Doctors just won’t take the risk of withholding antibiotics and giving antivirulence therapies instead. Similarly, the FDA and IRBs are very unlikely to approve trial designs in which antivirulence compounds are given as stand-alone therapy. Not for complicated infections, anyway.
The most plausible scenario for antivirulence compounds as stand-alone therapy might be uncomplicated urinary tract infections. Several trials of symptomatic (eg., ibuprofen) vs antibiotic therapy have been approved and executed  , so there is no obvious reason why an antivirulence vs antibiotic trial could not be conducted. It’s known that antibiotics are ineffective for preventing recurrent cystitis , and so there is a definite need for alternative therapeutic approaches.
Antivirulence strategies that include blocking toxins and blocking adhesion of bacteria to the bladder are being investigated. One trial found that D-mannose (a sugar that blocks adhesion) significantly reduced UTI recurrence vs standard antibiotic therapy. A number of other small molecules and vaccines are being developed that will treat UTIs by blocking adhesion.

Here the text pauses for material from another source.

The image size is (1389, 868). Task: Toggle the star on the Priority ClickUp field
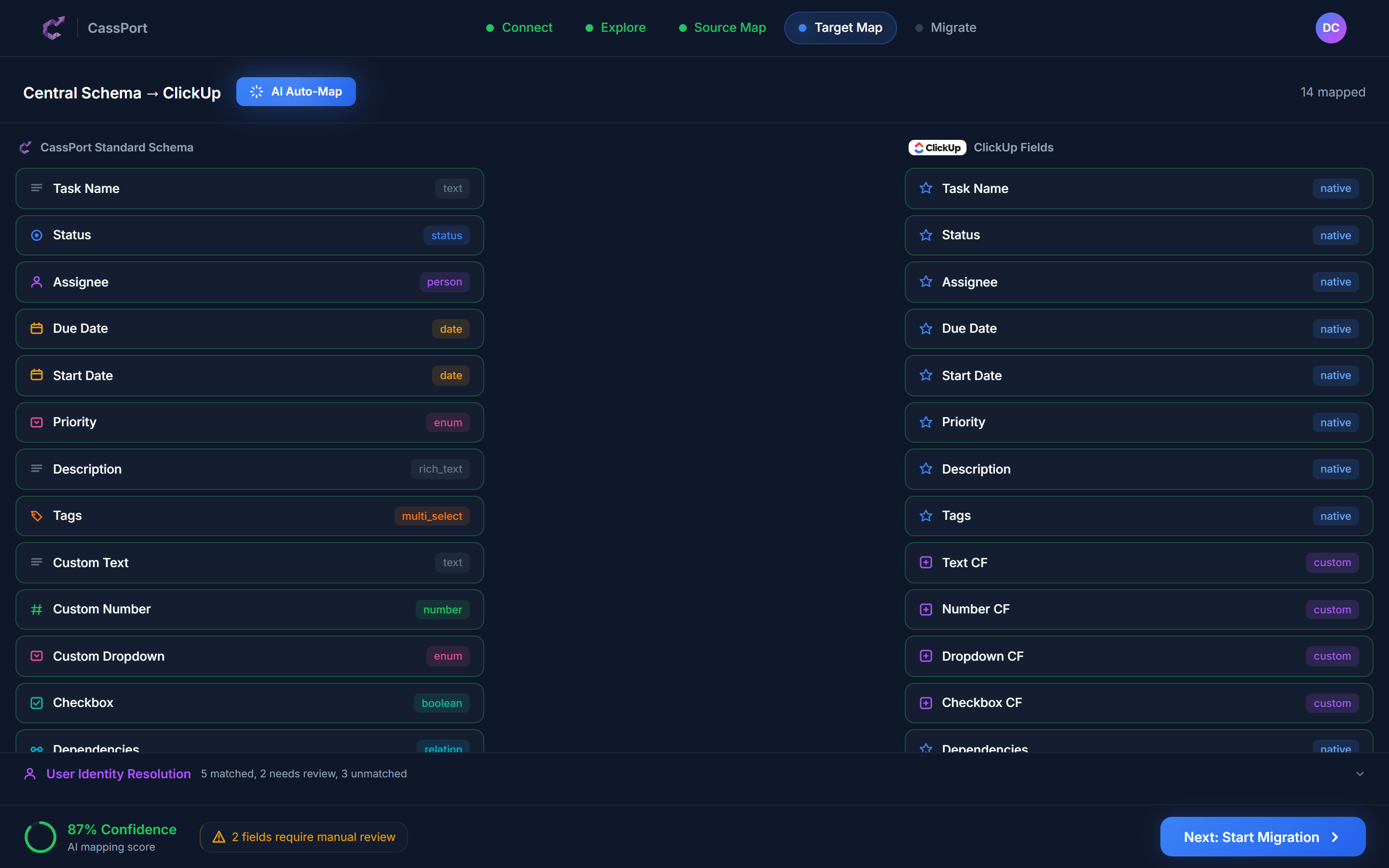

Another general barrier to adoption of antivirulence therapies is that they tend to be more narrow-spectrum than antibiotics. Most antibiotics target biochemical processes that are conserved between bacteria, such as cell wall growth, protein synthesis or DNA/RNA synthesis. They thus tend to have fairly broad spectra of action.
In contrast, antivirulence therapies tend to target processes that are more species-specific: toxins, signal transduction, quorum sensing, biofilm formation. That’s actually one of their attractive properties – by precisely targeting the infecting bugs, they spare disruption of the host microbiome.
But prescribing a narrow-spectrum therapy requires identifying the pathogen first. There are some rapid tests out there that can do this, but they are relatively expensive, don’t cover a wide range of bugs, and are confined to use in hospital microbiology labs. Until rapid tests for bacterial infections become cheaper and better, antivirulence therapies will be at a disadvantage compared to antibiotics.
Antivirulence therapies definitely have a future, but they are not going to replace antibiotics.